From Embankment, I hit The Strand. And realise I have no idea where Three Days is playing. Not at the Vaudeville; my first prediction, Piaf having closed. Up into Covent Garden, grabbing a londonpaper to check their listings with cold, awkward, maroon gloved hands by the blue lights of Carluccios. No information about theatre, the shits. From Carluccios through back passages, I get to St Martin's Lane, and the brash, yellow Avenue Q. Three Days must be playing at Duke of York's. That's where I saw Orlando; this one's got McAvoy. Nope, it's Ken Stott in A View from the Bridge. I snatch a London Shite from a bloke outside Pret, the gloves come off, and I finally find Three Days is on at the Apollo. Where I saw Josh Hartnett. So, up through the cheap bright shops and bars of Charing Cross Road, left into Shaftesbury Avenue, past Gerrard Street, the great red gate to China Town, and there, beyond the Lyric and Les Mis, is the Apollo.
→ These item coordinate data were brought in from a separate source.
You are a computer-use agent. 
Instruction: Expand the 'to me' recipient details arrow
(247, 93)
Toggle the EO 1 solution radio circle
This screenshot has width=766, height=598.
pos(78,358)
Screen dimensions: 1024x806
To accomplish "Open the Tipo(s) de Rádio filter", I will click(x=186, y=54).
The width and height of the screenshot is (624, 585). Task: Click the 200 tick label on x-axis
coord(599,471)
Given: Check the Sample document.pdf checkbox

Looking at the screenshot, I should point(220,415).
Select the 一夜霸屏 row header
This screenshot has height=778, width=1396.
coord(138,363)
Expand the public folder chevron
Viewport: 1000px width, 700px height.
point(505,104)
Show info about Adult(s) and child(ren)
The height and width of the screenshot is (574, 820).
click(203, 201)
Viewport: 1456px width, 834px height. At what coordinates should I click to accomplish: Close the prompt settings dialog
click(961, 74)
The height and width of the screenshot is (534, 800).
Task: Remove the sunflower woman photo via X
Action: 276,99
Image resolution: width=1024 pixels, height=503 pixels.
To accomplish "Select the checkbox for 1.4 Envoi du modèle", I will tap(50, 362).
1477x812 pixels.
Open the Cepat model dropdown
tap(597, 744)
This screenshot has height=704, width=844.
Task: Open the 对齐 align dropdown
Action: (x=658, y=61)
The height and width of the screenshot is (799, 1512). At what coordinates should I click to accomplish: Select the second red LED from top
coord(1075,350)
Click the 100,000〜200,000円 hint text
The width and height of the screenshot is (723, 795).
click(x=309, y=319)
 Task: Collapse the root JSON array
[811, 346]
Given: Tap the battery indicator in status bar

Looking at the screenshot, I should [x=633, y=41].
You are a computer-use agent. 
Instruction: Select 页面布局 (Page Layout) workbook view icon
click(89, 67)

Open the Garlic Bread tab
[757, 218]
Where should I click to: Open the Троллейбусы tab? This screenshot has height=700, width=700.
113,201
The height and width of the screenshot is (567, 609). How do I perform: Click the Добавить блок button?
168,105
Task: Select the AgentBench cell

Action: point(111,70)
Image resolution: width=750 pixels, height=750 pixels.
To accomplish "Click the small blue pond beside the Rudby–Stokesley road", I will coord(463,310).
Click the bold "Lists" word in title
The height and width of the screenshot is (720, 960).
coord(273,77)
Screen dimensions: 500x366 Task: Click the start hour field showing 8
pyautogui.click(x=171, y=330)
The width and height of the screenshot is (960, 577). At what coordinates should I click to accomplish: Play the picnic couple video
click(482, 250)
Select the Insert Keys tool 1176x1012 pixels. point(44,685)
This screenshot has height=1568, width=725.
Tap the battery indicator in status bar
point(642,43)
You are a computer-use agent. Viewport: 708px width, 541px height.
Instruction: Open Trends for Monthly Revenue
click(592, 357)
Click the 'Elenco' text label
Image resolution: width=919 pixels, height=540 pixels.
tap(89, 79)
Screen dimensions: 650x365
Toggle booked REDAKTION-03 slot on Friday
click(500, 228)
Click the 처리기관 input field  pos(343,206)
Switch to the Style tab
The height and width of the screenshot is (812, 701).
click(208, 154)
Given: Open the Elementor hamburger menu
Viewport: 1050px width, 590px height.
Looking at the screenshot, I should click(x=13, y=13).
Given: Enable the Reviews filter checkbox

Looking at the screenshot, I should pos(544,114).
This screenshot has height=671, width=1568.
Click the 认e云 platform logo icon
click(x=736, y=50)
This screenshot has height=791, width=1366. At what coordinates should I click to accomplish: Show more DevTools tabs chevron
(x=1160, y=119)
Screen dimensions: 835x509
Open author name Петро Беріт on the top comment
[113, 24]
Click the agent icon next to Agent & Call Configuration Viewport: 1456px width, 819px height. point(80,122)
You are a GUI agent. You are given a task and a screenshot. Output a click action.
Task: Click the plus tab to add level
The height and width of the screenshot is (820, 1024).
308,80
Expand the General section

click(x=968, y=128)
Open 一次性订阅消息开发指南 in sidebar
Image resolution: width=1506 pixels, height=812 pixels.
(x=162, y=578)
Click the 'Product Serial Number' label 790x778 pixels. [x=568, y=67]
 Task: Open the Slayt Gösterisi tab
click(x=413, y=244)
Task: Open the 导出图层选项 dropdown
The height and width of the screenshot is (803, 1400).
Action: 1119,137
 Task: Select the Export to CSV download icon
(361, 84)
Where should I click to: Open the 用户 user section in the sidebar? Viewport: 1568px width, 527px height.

Time to duck into the familiar welcoming orange of Satsuma for some solo sustenance.
Requesting a table for one, I'm placed next to a couple, and try, as lone diners do, to make little eye contact with anyone, so you don't get asked to join people who feel sorry for you / want to confess all / hope you'll provide them with conversation.
Glancing round carefully, I realise WG, herman and K are sitting right.next.to.me. An amazing coincidence. I'd asked her to take my spare ticket earlier, but she'd declined: going to see La Clique that night instead. So a solo dinner became a great chance to catch up with old flatmate, herman and mate. What a result.
The play is excellent. Fast, modern, clever, funny, involving, great acting, nice script. Odd, after the day I've had, to see the first three characters, with their striking personality types arguing over their Cool Blue architect father's lack of communication; one son's Earth Green touchy-feely hurt at not being included; a sister's attempt at Fiery Red management; and Nigel Harman's fun exuberant Sunshine Yellow: "I'm lucky. I feel bad; I go to the gym; I feel better. Everything's tolerable if you just talk about it." I'm sure it's not all that simplistic, but after nine hours solid of this stuff earlier in the day, I suppose my reaction's inevitable.
Once over, it's back into the magical shiny Shaftesbury, down to the Comedy Theatre, past that red hotel bar on the dodgy darkness of Whitcomb street, and out into the breath of fresh air that is Trafalgar Square at night. A bright white, practically full moon shines onto the National Gallery's comforting pillars from London's never-dark, murky-brown sky; beyond Nelson, the red (Valentine's) lights of the London Eye twinkle. In front, Thomas Schütte's Model for a Hotel glows that odd yellow from its place on the fourth plinth. Suddenly, unrequested green men are ushering me over the crossroads to Charing Cross, past a bloke playing Careless Whisper on the sax outside the station. Over the bridge, the National Theatre is lit in red and yellow, its Travelex season advertising echoing the rest of my day.
On the train, I sit and exchange smiles with an elderly, slightly anxious American couple poring over a theatre programme. For Joseph.
Joseph, and his Amazing Technicolor Dreamcoat.
I close my eyes, and hope they don't catch me grinning.